Charlotte looked up. Ginger was perched above them, a half-sandwich in her beak. From the other side of the far bunkhouses, Charlotte heard Tiffany, or possibly Tiff, yell, “The birds got my sandwich!” Despite herself, Charlotte grinned.

John had rowed out to the island on a canoe, so when the sound of a power boat penetrated the walls of the dining hall, Britany, Britt, Tiffany, Tiff, Kendra and Ken (recovered from her bout of fever, but her face still showing pale, with a distinct yellow-green tinge), they must have known that someone was arriving on the island. And, from the way that they ran outside to the dock, that it was someone popular.

Charlotte, Dora and Rose followed them out into the bright sunshine of the Island dock. It was hot, and after jut a moment, Charlotte was wishing she were back in the shade and regretting the burnt-orange slacks she’d chosen in case they finally got to do some horse-riding today. They’d been in camp two days already!

The chances weren’t very good, though, because it was Mr. Diavolo who was docking, and Miss Jane and Dr. Cambridge were on the dock to meet him, like he was a Very Important Person. Crows called, cawing piercingly, from the trees overhead.

Well, he certainly wasn’t a Very Importantly Dressed Person, Charlotte thought. Today he was wearing a bright yellow tank top, and bizarre four-colour jeans in vertical blocks, with regular blue-jean colour around his fly and then successive rings of mottled darker yellow, new-jeans colour dark blue, and then regular blue at the ankles. The style didn’t seem to scream out for a hat, but he wore one anyway: an Australian-style bush-hat with a bright pink triangle badge.

This time, Mr. Davolo brought a driver, if that was what you called the guy who, uhm, drove the boat. He was a scowling guy, tricked out like an old-time movie chauffeur. Well, Charlotte thought, at least he didn’t have to wear all those weird colours. 

The driver made no move to get out of the boat, but Mr. Diavolo did, hopping up onto the wharf with one hand holding his hat on. Which was just as well, because a big, black crow came fluttering out of the sky in a stooped dive, wings lightly beating the brim of Mr. Diavolo’s hat at the bottom of the dive.

Mr. Diavolo hurried down the dock towards them, careful not to look up, trying to get under the shelter of the dining hall’s wide lakeside verandah before the crow turned around for another dive. Except that it wasn’t the first crow that he should have been worried about, as another one came in from the side. This one let its talons slide, not quite engaging, over the crown of the hat at the bottom of its dive, and came away with the badge clenched in its grip.

“Everyone’s a critic,” Mr, Diavolo muttered as he reached the verandah, “Now how are my favourite ladies?” He asked, as he air kissed Miss Jane and Dr. Cambridge in succession.

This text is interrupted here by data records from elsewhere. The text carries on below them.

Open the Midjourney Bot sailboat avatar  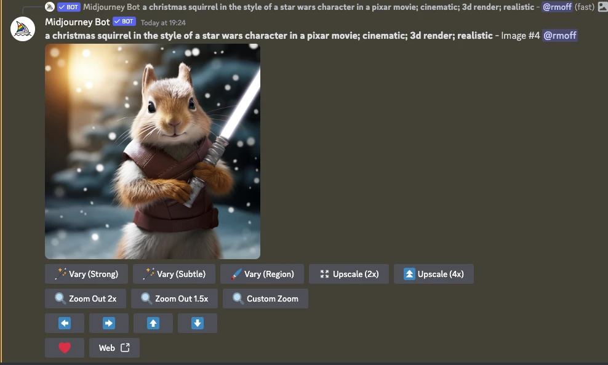(x=23, y=30)
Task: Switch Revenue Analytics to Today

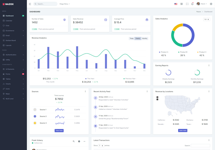Action: pyautogui.click(x=132, y=39)
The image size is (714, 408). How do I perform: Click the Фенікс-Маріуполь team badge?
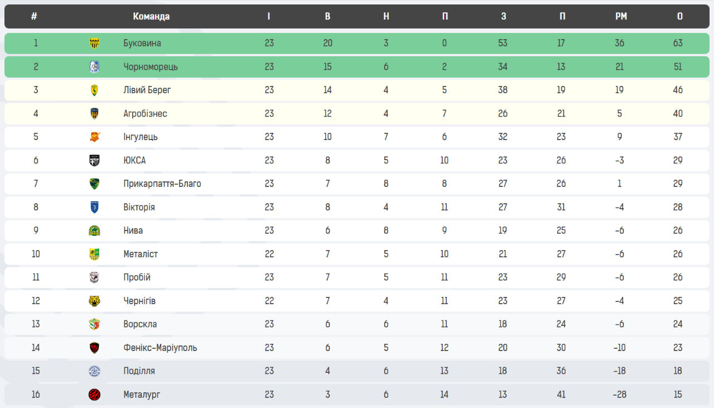(95, 348)
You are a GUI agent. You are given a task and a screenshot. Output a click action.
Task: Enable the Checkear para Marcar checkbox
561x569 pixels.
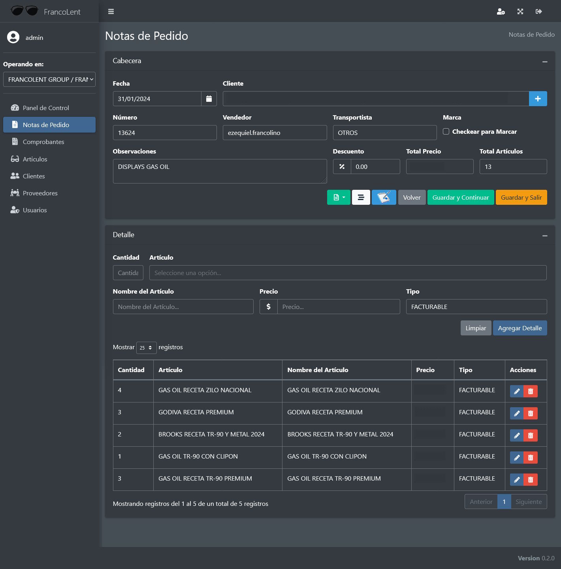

“Mr. Diavolo,” Miss Jane thrilled. “Will you join us for brunch and cocktails at the Counsellor’s Lounge?”

“Well, I do have business with my Peach Festival Queen contestants,” Mr. Diavolo protested.

“Oh, them?” Miss Jane asked. “They’re taking an arts and craft day, I think.”

“Splendid! It’s settled. But only if I get to mix!” Mr. Diavolo gestured, and his chauffeur got out of the boat with a duffle bag over his shoulder. Even forty feet away, Charlotte could hear the clinking sound of bottles knocking together. 



Well, that settled that, Charlotte thought. Adults drinking meant kids wasting another day. That was a trailer park lesson. I want ponies! Her eyes, somehow, were drawn to the nearby trees, where Ginger perched. Her eyes were fixed on Mr. Diavolo. You don’t say, Charlotte thought at her spirit guide. Ginger cocked her head and dropped a wing, the crow way of saying, “You’re welcome.”